(Entries from a collection)

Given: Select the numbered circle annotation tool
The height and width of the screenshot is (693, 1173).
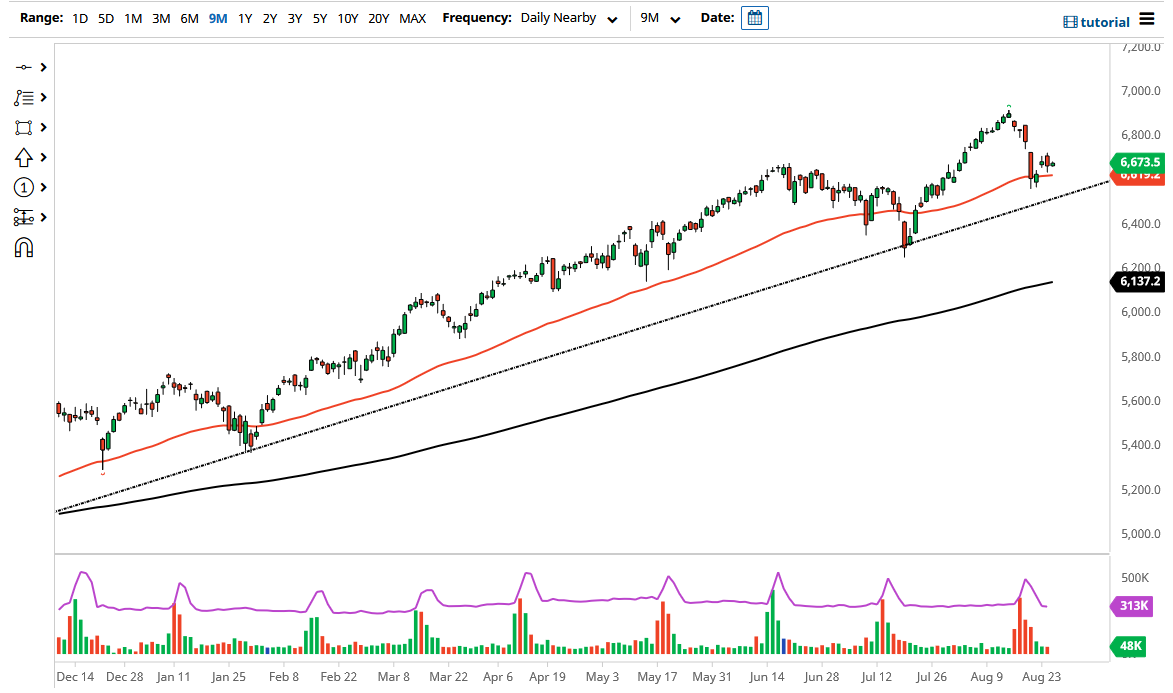Looking at the screenshot, I should 25,187.
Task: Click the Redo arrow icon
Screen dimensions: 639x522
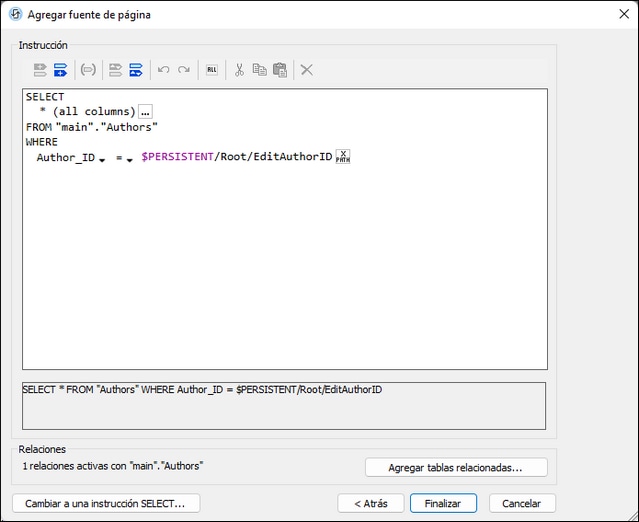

*EXERCISE GOAL*
Update the material above by replacing "annotation tool" with "markup tool" and leaving everything else unchanged. Omit the pictures from your version.

*FINAL ANSWER*
Given: Select the numbered circle markup tool
The height and width of the screenshot is (693, 1173).
Looking at the screenshot, I should 25,187.
Task: Click the Redo arrow icon
Screen dimensions: 639x522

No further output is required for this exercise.